In 2015, J. Mosch was part of the organizing committee of the DramaNet conference on Poetics and Politics.

Contact: jan.mosch@fu-berlin.de

Dr. phil. Leonie Pawlita

Scepticism in Early Modern European Drama
Considering the highly influential revival of ancient Scepticism in the 16th and 17th centuries, which took place in a time of radical changes in hitherto valid certainties, this project seeks to investigate, from a comparative perspective, the ways in which and to what extent elements deriving from Scepticism, as well as its related epistemological questions and strategies of argumentation, have been incorporated into contemporary Spanish, English and French drama.
Leonie Pawlita was co-organiser of the first DramaNet conference Theatre Cultures in November 2012.

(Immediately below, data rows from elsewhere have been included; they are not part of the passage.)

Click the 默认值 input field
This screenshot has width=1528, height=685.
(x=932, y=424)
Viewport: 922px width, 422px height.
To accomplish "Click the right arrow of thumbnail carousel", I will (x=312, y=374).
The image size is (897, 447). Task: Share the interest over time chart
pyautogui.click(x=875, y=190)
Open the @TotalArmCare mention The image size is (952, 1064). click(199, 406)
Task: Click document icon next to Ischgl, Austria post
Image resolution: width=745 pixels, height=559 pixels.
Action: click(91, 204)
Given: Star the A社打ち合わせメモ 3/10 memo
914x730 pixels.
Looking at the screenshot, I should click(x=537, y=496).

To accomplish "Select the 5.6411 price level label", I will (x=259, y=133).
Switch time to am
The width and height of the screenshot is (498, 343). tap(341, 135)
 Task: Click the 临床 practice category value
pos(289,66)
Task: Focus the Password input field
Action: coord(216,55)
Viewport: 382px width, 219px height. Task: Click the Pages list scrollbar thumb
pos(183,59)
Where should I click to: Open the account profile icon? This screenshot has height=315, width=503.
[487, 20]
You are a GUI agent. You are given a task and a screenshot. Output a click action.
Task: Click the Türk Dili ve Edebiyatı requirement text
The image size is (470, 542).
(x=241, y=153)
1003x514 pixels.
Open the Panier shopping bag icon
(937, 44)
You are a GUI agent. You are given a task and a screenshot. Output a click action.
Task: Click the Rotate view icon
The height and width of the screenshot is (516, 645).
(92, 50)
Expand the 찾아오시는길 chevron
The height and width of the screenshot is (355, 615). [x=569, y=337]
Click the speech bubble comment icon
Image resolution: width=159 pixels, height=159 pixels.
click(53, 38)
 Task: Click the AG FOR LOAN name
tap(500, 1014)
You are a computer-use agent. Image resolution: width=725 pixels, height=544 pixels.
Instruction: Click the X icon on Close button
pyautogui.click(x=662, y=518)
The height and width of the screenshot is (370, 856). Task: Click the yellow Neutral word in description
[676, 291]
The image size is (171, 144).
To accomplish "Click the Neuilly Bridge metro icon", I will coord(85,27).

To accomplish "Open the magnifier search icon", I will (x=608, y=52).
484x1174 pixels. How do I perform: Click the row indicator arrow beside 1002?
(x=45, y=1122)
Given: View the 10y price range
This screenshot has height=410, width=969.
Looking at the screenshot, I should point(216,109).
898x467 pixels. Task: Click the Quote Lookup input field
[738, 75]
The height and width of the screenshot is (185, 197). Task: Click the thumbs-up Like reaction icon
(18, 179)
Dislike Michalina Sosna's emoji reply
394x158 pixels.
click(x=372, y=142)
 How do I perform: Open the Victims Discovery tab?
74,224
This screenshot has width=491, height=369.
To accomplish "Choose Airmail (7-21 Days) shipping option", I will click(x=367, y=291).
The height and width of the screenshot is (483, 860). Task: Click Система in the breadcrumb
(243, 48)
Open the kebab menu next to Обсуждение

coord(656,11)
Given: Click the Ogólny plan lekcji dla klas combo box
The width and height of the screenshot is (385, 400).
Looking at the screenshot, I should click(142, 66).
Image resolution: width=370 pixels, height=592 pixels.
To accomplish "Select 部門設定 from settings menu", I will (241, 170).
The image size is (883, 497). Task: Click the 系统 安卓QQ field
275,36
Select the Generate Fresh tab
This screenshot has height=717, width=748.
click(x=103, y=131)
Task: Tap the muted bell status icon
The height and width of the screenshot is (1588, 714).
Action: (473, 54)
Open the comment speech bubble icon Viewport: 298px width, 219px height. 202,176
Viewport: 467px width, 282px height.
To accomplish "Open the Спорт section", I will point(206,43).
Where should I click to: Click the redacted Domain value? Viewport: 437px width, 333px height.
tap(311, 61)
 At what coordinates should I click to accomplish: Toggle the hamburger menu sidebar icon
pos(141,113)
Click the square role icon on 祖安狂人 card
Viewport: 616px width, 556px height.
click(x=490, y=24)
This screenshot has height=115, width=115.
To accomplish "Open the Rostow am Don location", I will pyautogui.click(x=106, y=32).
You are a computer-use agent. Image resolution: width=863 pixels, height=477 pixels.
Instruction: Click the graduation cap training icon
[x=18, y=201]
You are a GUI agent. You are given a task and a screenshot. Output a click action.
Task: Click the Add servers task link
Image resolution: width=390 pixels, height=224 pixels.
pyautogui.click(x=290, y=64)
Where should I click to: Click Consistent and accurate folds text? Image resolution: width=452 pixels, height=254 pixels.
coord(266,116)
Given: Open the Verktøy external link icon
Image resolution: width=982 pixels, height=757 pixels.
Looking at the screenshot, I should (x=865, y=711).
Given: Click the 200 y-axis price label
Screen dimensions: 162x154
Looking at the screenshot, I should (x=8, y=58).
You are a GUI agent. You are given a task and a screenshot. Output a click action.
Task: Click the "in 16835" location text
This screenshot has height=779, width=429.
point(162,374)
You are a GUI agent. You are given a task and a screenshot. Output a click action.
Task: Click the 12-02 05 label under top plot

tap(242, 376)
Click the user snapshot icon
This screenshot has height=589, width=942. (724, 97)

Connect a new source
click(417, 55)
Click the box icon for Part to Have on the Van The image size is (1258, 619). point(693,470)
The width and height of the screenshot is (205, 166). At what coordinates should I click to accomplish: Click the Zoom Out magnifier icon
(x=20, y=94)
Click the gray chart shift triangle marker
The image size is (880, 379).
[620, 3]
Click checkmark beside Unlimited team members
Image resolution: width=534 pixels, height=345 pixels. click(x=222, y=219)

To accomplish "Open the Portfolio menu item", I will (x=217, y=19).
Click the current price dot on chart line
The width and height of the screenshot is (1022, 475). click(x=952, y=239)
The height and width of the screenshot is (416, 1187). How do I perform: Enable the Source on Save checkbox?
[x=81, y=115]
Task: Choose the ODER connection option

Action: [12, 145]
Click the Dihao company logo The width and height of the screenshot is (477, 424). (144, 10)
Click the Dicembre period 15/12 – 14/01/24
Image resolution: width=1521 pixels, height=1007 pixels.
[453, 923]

Contact: leonie.pawlita@mail.huji.ac.il

Madeline Ruegg, MA

The 'Patient Griselda' Myth in Early Modern European Drama
The purpose of my dissertation project is to explore the uses in early modern drama of the Patient Griselda myth as floating cultural material from which European playwrights drew their inspiration. I devote particular attention to the English play, Patient and Meek Grissil (1603), by Thomas Dekker, Henry Chettle and William Haughton, and the Spanish comedy by Félix Lope de Vega Carpio, El ejemplo de casadas o prueba de la paciencia (1615). A major aspect of this project considers the ways in which these works make use of the monstrous and the grotesque in language (through metaphors, comparisons, analogies, etc.), in the plot and in the configuration of characters in order to address issues such as marriage, tyranny and, most of all, to question Griselda’s status as ideal wife.